Yummy Chocolate Cake #teamnigella

photo-114This gluten-free chocolate cake is a favourite with my children.

Unless you are one of those rare individuals that don’t adore, obsess, are mildly or totally addicted to chocolate you’ll love this cake too.

The recipe belongs to the stoic, brilliant and dignified Nigella Lawson.

Whatever the outcome of her latest trials and tribulations Nigella has once again shown how to stay calm, dignified and strong when faced with one of life’s curve balls.

As Jane Green so aptly commented;

‘Whatever Nigella has, in fact, been taking, may I have please have some too!’

I like many others was profoundly moved by Victoria Coren Mitchell’s brilliant article about John Diamond and his part in Nigella’s current drama.  She so aptly describes how he roared in the face of his cancer diagnosis, out risked risk itself and faced death with his middle finger firmly stuck up.

He was funny, angry, rebellious, ingenious, ambitious and unforgettable. Twelve years after his death, he’s still more alive than half the people I know.’

So here’s Nigella’s recipe.  I have adapted it slightly below to omit the lime and add the chocolate ganache icing to be more child friendly and incredibly chocolately. Heaven.

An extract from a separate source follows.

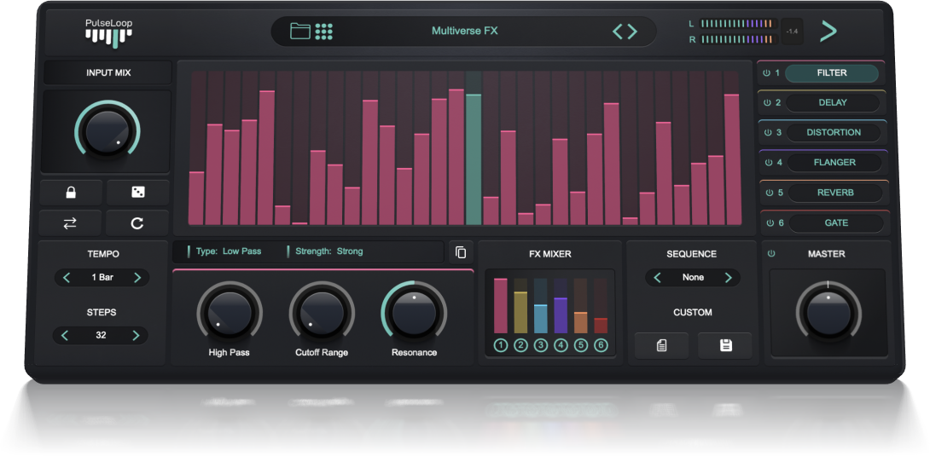
Task: Toggle the Master power button
Action: [772, 254]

150 grams x dark chocolate (chopped)
150 grams x soft unsalted butter (plus some for greasing)
6 x large eggs
250 grams x caster sugar
100 grams x ground almonds 4 x teaspoons best-quality cocoa powder (sifted)
225g x gluten-free dark chocolate
125ml x double cream


  1. Preheat the oven to 180°C/gas mark 4/350°F, line the base of a 23cm / 9inch springform cake tin with baking parchment and butter the sides.
  2. Melt the chocolate and butter together either in a heatproof bowl suspended over a pan of simmering water, or in a microwave (following manufacturer’s instructions), then set aside to cool slightly.
  3. Beat the eggs and sugar together until about tripled in volume, pale and moussy. I do this using a freestanding mixer, but a hand-held electric model would be just fine too; obviously, by hand is possible but would demand tenacity and muscle.
  4. Mix the ground almonds with the cocoa powder and fold this gently into the egg and sugar mixture, followed by the slightly cooled chocolate and butter.
  5. Pour and scrape this mixture into the prepared tin and bake in the preheated oven for 40–45 minutes (though start to check at 35); the cake will be just firm on top, but still have a bit of wobble underneath.
  6. Remove from the oven and sit the cake in its tin on a wire rack to cool. Once the first heat has left it, drape a clean tea towel over the cake to stop it getting too crusty, though a cracked and cratered surface is to be expected; it’s crunch I’m avoiding here.
  7. When cold, ice with the ganache icing. see below.


1. Put a bowl over a pan of simmering water

2. Add the cream and chocolate to the bowl and stir as the chocolate melts. When fully melted you have your ganache is ready.